As remedies for these violations, Amalgamated seeks a preliminary and permanent injunction imposing a constructive trust and/or an asset freeze on the proceeds of defendants’ alleged insider trading; an accounting of these proceeds; disgorgement of these proceeds; and restitution of the money paid for securities by members of the class, as well as compensatory damages. In addition, Amalgamated seeks rescission or a rescission-ary measure of damages as to its section 11 claims under the Securities Act, costs, *693 and attorney fees. (Docket Entry No. 25, at 75-76).

In the ex parte motion for a temporary restraining order, Amalgamated asks this court to impose a constructive trust on the proceeds obtained by the individual defendants from their sales of Enron stock from October 19, 1998 to November 27, 2001 and an immediate accounting of those proceeds. (Docket Entry No. 7, at 13-15). Specifically, Amalgamated asks this court to enter “an order requiring each Individual Defendant to segregate all proceeds from Enron stock sales during the Class Period, in. whatever present form those proceeds may be, and invest them in short-term (six months or less) United States Treasury securities,” and an order requiring the “Individual Defendants to provide, among other things, the name and account number for all bank accounts held by the defendants, every transaction in which any funds or assets were taken from those accounts, and a listing of all transactions involving investments of funds from stock sales.” 2 (Docket Entry No. 7, at 13 and 15). Amalgamated argues that the temporary restraining order is necessary to prevent the individual defendants from dissipating or concealing the proceeds of their sales of Enron stock during the Class Period. 3 Amalgamated also seeks an order for expedited, particularized discovery under section 21D(b)(3) of the Private Securities Litigation Reform Act of 1995 (15 U.S.C. § 78u-4(b)(3)(B)).

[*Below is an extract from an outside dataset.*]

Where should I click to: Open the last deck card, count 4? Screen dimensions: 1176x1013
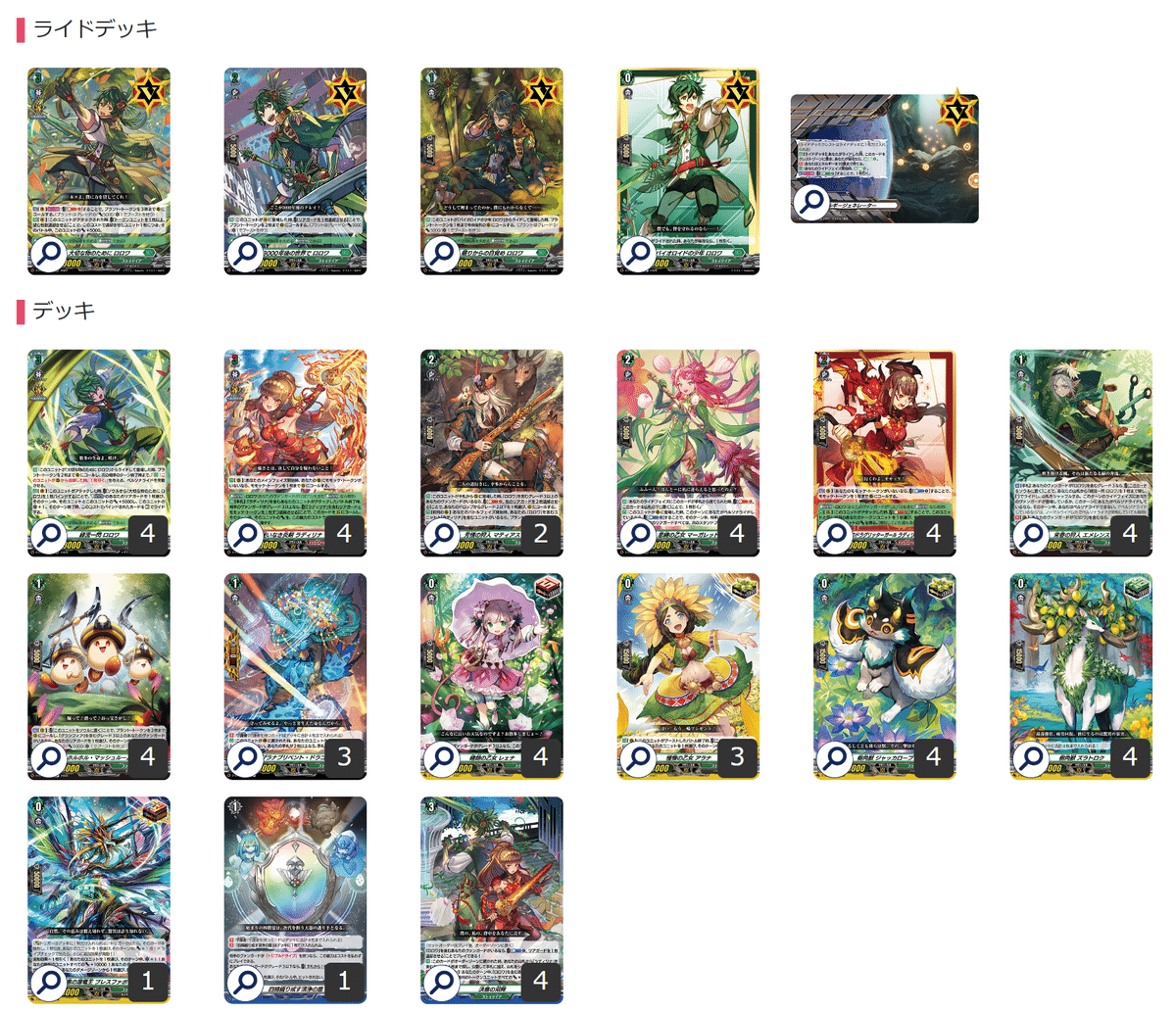click(x=492, y=900)
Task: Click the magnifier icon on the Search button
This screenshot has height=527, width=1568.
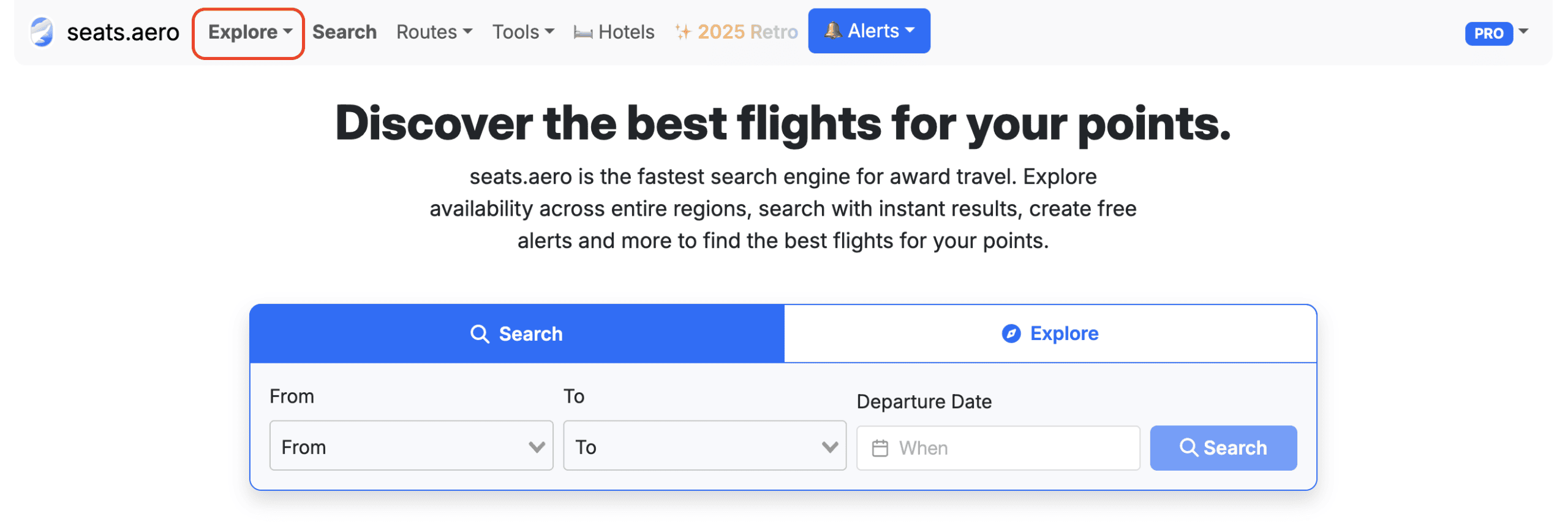Action: pos(1189,447)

In response, defendants argue that Amalgamated is essentially seeking legal damages and that this court has no power to order even a limited asset freeze to aid in the collection of a money judgment before any judgment is entered. Defendants also argue that even if this court does have the power to consider an asset freeze, Amalgamated has made no particularized showing as to any of the individual defendants of a risk of irreparable harm in the event the temporary restraining order does not issue.

At a hearing held on December 7, 2001, counsel for Amalgamated and defendants presented argument. The parties have submitted briefing on the threshold issue of this court’s authority to consider Amalgamated’s application.